- Cast
- Country of origin: United States
- Original language: English
- No. of seasons: 1
- No. of episodes: 10

Production
- Running time: 60 minutes

Original release
- Network: VH1
- Release: March 14 – May 16, 2011

= Wedding Wars (TV series) =

Wedding Wars is a reality television show the ran on VH1 in which engaged couples compete to win their ultimate wedding. The grand prize is a $100,000 wedding and a $25,000 nest egg. The contestants live in a similar conditions as CBS' Survivor. There is a gift challenge, in which couples compete in competitions and the winner wins a prize for their wedding, such as bouquets, tuxedos, and wedding dresses. There is also a security challenge, in which couples compete in competitions and the winner is safe from elimination. The winner of the security challenge receives a cake-topper (a mock-up model of the couple). The couples then go to Couple's Chapel, a ceremony where couples vote off other couples, and the couple with the most votes is eliminated. The show was hosted by Michele Merkin.

==Contestants==

| Couple | Eliminated | Placing |
|---|---|---|
| Joseph and Elsie | Winners |  |
| Rich and Marina | Episode 10 | Runners Up |
| Mario and Melinda | Episode 10 | 3rd Place |
| Michael and Sharon | Episode 9 | 4th Place |
| Brandon and Jessica | Episode 8 | 5th Place |
| Jemol and Yolanda | Episode 7 | 6th Place |
| Kevin and Angel | Episode 6 | 7th Place |
| Brandon and Stephanie | Episode 5 | 8th Place |
| Hollywood and Kat | Episode 4 | 9th Place |
| Jay and Dee | Episode 3 | 10th Place |
| Frankie and Sofia | Episode 2 | 11th Place |
| Johnnie and Celestria | Episode 1 | 12th Place |

==Episodes==

===Episode 101===
First aired March 14, 2011

Twelve engaged couples touch down at the luxurious Turtle Bay resort in Hawaii, ready to battle it out for a $100,000 dream destination wedding and a $25,000 nest egg. One problem: instead of staying in the lap of luxury, they learning they'll be living deep in the jungle in open air huts. Shocked couples quickly realize war is hell and attack with full force; first competing for bridal gowns and tuxes in a gift challenge, and later the coveted "cake topper" in a security challenge. Strategies and groups start to form as one couple tries to take control of the camp early. But in the end, it's up to all the couples, because a collective vote determines the first casualty of this Wedding War.

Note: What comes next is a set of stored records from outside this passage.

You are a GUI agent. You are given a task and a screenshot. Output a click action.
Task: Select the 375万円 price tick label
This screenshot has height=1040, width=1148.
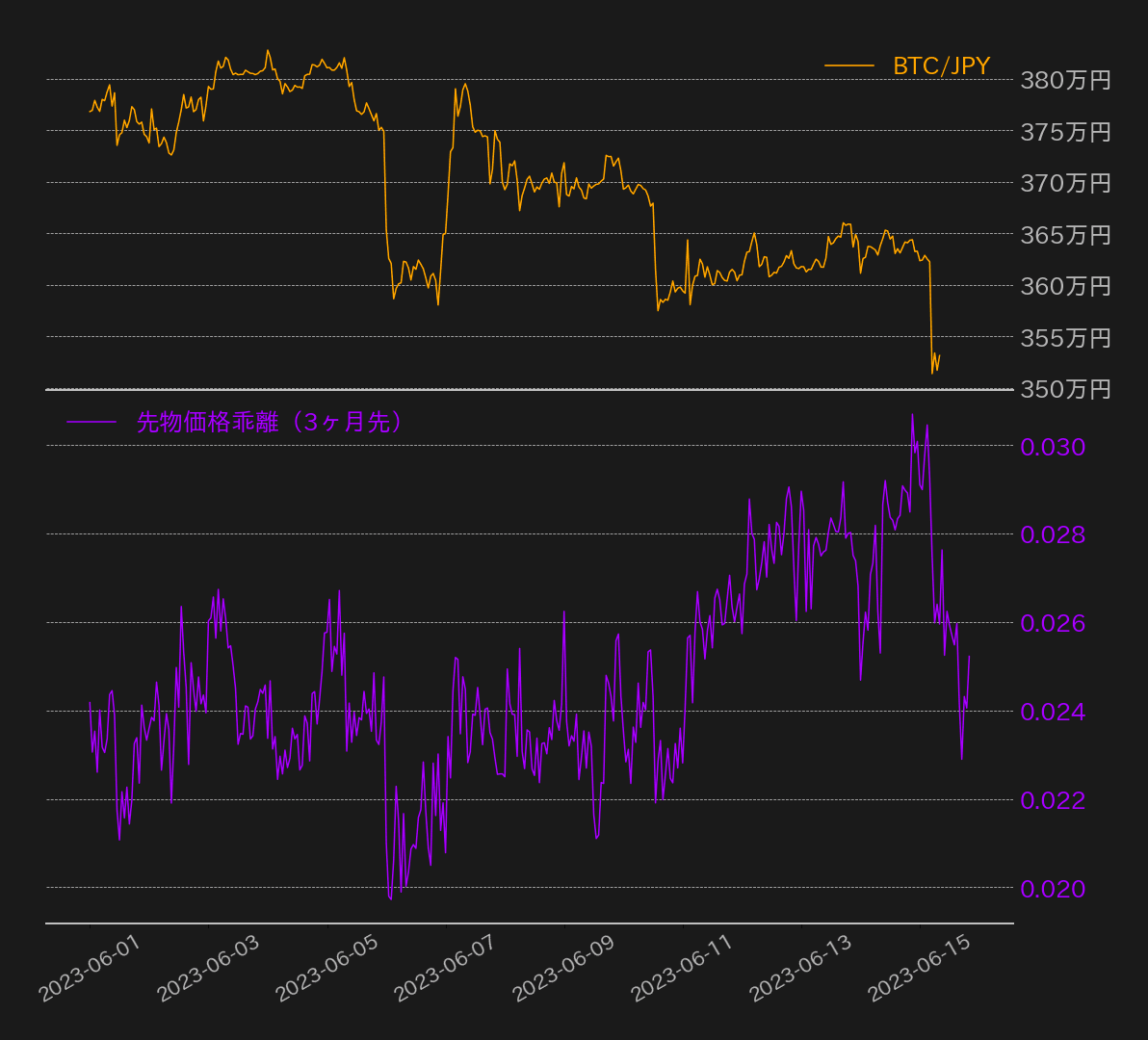pos(1065,132)
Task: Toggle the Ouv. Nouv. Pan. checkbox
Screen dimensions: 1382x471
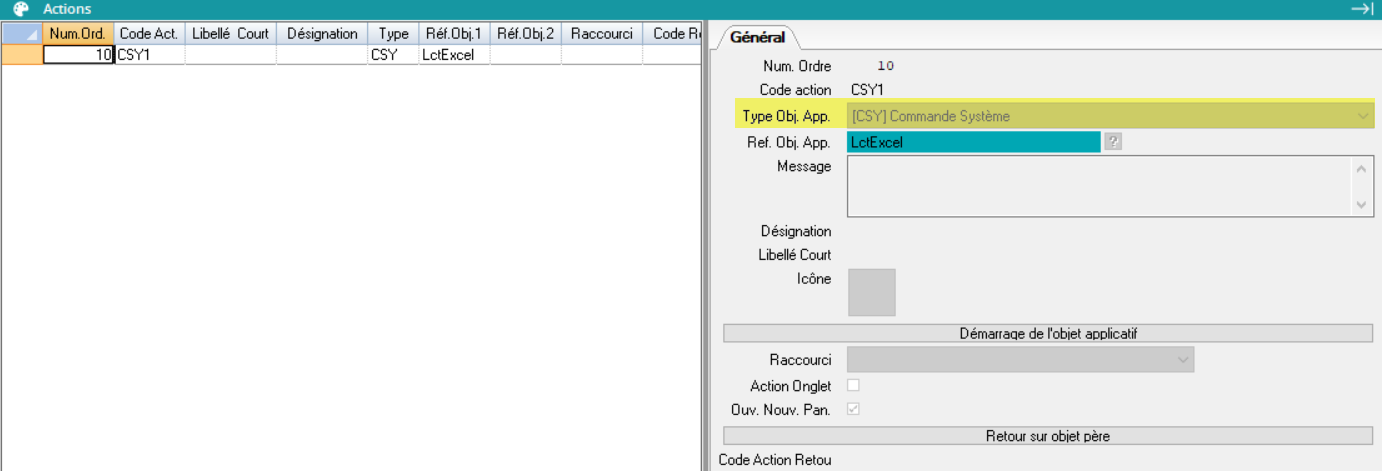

- Gift Challenge: The couples must search through hundreds of gift boxes to find their specific wedding dress and tuxedo that are marked with their names on them. The first couple to stand on their heart in their wedding attire wins.
- Gift Challenge Prize: Wedding gown, tuxedo, and dresses for the entire bridal party ($20,000 value)
- Gift Challenge Winners: Kevin and Angel
- Security Challenge: The Love Knot
- Security Challenge Winners: Joseph and Elsie
- Eliminated Couple: Johnnie and Celestria

===Episode 102===
First aired March 21, 2011

Eleven couples remain. Would-be blushing brides turn ugly as their claws come out when they try to snatch up the most wedding bouquets in a gift challenge. Winner gets a $5,000 flower prize package. Losers get bruises and tears. All the women learn Stephanie is a force to be reckoned with. At the security challenge, the guys have to hold their fiancées above a makeshift threshold. Last one to drop their lady in the ocean wins security for him and his fiancée. It's battle of endurance, emotion, and back pain. At the chapel ceremony, the vote count catches one couple by surprise and they're sent home without their dream wedding.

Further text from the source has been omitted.